### SOURCE DOCUMENT
++++

In either case, we need to change our standards around mastery of subject matter.
In either case, we need to change our standards around mastery of subject matter.
People keep using these "gotcha" examples and never actually look at the stats for it. I get it, there are some terrible detectors out there, and of course they are the free ones :)
https://edintegrity.biomedcentral.com/articles/10.1007/s4097...
GPTZero was correct in most scenarios where they used basic prompts, and only had one false positive.
We did a comparison of hand reviewed 3,000 9-12th grade assignments and found that GPTZero holds up really well.
In the same way that plagiarism detectors need a process for review, your educational institution needs the same for AI detection. Students shouldn't be immediately punished, but instead it should be reviewed, and then an appropriate decision made by a person.
> GPTZero was correct in most scenarios where they used basic prompts, and only had one false positive.

++++

### INSTRUCTIONS TO FOLLOW
Write the next part of the forum thread on AI-writing detection in schools, picking up right after its final line.

++++

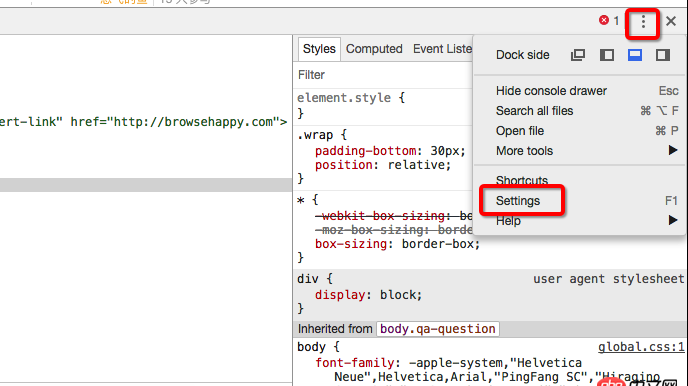Expand the Help submenu arrow
The height and width of the screenshot is (386, 688).
[673, 220]
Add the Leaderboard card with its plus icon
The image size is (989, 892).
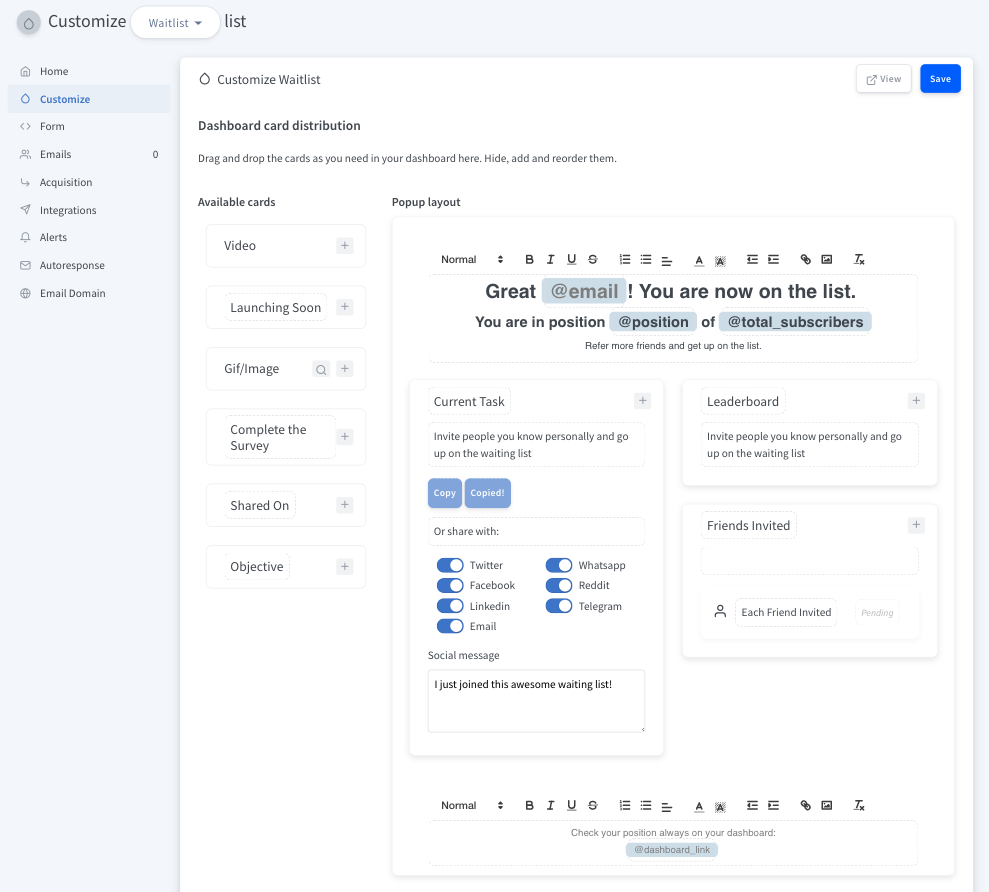coord(915,400)
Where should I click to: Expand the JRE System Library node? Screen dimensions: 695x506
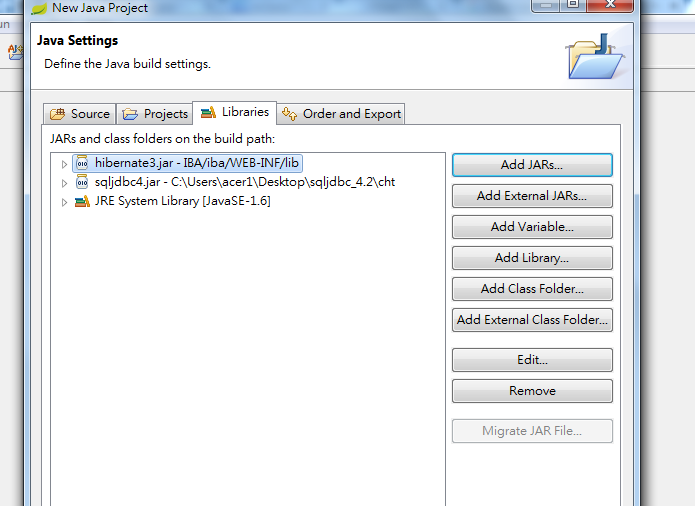(65, 202)
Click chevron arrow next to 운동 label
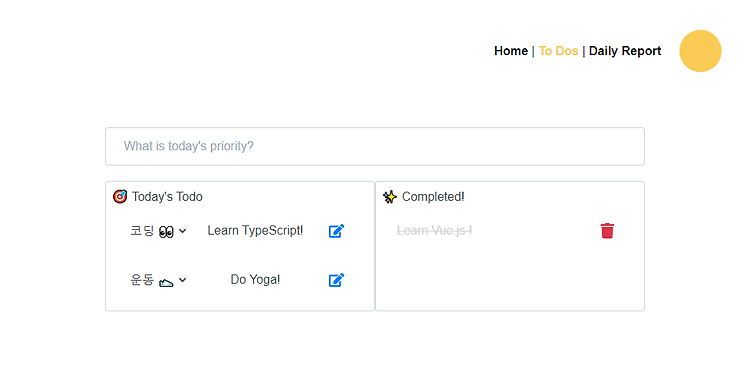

++++

### OUTPUT OF THE EXERCISE
One false positive out of only "five human-written samples", unless I'm misreading.
Say 50 papers are checked, with 5 being generated by AI. By the rates of GPTZero in the paper, 3 AI-generated papers would be correctly flagged and 9 human-written papers would incorrectly flagged. Meaning a flagged paper is only 25% likely to actually be AI-generated.
Realistically the sample size in the paper is just far too small to make any real conclusion one way or another, but I think people fail to appreciate the difference between false positive rate and false discovery rate.